Bill Lampton: Amen. And thank you for that contact information. I encourage people to get in touch with you. And now I would like to invite you to my YouTube channel. Bill Lampton, Ph.D. is the way you will find it. [Text overlay: My YouTube Channel is Bill Lampton, Ph.D.] And I’ve been recording instructional videos on YouTube since 2007. I do not encourage you to look at any of the early ones. But in in recent years, I now have over 700 instructional videos on there. And guess what? It’s everybody’s favorite word: it’s free. And while you go to my YouTube channel, I certainly invite you to subscribe. And then as well, my website, since I’m The Biz Communication Guy, bizcommunicationguy.com. [Text overlay: https://bizcommunicationguy.com] And while you’re on the website, you can subscribe to the podcast. I definitely will welcome phone calls with no initial obligation [Text overlay: Call me 678-316-4300] to discuss your communication needs and challenges and how I or someone I know can assist you with them. I also want to give credit to the co-producer of The Biz Communication Show. It’s Mike Stewart, who’s based in Nashville. [Text overlay: https://localinternetpresence.com] Elizabeth talked earlier about getting the right coaches. In one case, it was her daughter, as well. But Mike Stewart, as in 1997, when I became an entrepreneur, I met Mike Stewart and he said, “Have you got a website?” And we took it from there. And I’ve worked with him ever since and he’s the guy who took a novice, a real rookie in technology, and he taught me what I needed to know. And then I also encourage you to look at his website, localinternetpresence.com. Elizabeth, I want to thank you again for being with us today. Appreciate it so much.

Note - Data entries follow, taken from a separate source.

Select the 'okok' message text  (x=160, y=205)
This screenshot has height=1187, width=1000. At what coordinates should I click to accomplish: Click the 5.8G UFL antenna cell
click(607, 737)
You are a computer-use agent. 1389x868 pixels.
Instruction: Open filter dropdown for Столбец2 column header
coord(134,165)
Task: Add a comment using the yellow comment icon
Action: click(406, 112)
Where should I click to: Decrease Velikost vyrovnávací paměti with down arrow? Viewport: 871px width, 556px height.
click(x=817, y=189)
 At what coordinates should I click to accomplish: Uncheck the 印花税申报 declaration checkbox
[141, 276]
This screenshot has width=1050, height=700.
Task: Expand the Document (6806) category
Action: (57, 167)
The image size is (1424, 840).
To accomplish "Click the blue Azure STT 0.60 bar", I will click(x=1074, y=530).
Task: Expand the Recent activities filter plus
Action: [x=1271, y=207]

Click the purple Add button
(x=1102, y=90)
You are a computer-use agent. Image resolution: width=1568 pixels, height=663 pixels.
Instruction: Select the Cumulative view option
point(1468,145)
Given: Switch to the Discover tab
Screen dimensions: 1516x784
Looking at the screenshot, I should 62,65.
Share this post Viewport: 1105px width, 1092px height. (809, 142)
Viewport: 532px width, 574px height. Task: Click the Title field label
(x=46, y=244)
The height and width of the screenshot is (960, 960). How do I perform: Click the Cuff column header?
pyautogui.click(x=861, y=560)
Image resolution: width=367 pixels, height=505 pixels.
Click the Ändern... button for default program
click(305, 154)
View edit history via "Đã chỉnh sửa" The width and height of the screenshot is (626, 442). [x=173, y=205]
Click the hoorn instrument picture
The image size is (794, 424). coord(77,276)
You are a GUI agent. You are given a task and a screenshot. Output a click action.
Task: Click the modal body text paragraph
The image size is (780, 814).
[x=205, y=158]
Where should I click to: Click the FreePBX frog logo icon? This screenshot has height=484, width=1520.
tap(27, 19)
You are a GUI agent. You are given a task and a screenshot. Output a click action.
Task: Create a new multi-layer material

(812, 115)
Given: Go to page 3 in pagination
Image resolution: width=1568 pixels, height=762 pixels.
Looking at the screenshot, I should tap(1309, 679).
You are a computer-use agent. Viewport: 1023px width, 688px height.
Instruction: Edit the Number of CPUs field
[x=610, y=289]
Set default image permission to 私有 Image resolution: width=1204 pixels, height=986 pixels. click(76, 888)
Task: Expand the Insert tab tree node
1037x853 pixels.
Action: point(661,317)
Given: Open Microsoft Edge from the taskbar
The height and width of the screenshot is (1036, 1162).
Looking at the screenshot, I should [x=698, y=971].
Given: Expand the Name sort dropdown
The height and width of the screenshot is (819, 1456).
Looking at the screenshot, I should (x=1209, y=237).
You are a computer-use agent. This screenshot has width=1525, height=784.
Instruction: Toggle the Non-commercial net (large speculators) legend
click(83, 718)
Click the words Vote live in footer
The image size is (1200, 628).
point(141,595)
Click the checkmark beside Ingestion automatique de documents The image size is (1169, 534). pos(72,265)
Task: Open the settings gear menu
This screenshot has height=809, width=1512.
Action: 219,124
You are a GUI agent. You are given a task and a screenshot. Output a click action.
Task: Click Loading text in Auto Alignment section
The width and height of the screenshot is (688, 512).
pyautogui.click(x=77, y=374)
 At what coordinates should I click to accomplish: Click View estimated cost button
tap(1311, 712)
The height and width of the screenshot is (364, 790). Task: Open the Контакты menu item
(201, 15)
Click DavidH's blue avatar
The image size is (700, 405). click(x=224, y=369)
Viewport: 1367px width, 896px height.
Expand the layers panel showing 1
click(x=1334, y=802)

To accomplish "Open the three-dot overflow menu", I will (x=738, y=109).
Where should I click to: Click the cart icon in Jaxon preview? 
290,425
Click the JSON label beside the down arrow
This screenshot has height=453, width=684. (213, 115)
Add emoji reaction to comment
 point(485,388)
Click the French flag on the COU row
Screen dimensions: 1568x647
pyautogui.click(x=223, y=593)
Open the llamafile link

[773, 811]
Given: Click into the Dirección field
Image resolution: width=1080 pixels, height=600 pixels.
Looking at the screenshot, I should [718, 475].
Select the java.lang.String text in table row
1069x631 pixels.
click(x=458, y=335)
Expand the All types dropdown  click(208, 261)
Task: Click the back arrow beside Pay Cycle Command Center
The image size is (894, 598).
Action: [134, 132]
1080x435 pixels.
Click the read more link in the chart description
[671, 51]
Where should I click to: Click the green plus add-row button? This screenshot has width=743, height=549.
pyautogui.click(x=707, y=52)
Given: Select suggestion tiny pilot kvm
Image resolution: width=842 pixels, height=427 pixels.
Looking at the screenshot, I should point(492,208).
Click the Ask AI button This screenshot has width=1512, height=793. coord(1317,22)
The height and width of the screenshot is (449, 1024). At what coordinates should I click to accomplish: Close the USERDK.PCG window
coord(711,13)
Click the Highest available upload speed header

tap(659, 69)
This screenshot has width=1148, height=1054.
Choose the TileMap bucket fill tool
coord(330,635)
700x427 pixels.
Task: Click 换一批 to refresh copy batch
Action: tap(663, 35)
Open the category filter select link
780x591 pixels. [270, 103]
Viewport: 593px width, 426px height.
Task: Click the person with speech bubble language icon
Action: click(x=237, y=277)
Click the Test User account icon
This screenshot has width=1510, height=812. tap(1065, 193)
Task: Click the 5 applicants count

Elizabeth Cottrell: It was my privilege. I just loved it and and I love have meeting a kindred spirit.
Bill Lampton: Yes, we are kindred spirits, and and I think back to in our generation, as say teenagers, I don’t know how you met the doctor, but I I remember I met a hometown girl, but then I went away to school. I was I was the old guy. I was two and a half years older. And how do we keep in touch? We kept in touch by letters.
Elizabeth Cottrell: Oh, yes. Absolutely.
Bill Lampton: And
Elizabeth Cottrell: Absolutely.
Bill Lampton: I I encourage people to get into the letter writing and the note writing stage. It will it will definitely enrich your life and the life of the people that that you’re with.
Elizabeth Cottrell: It will, and it will be remembered.
Bill Lampton: Elizabeth, thank you again so much.
Elizabeth Cottrell: Thank you, Dr. Bill.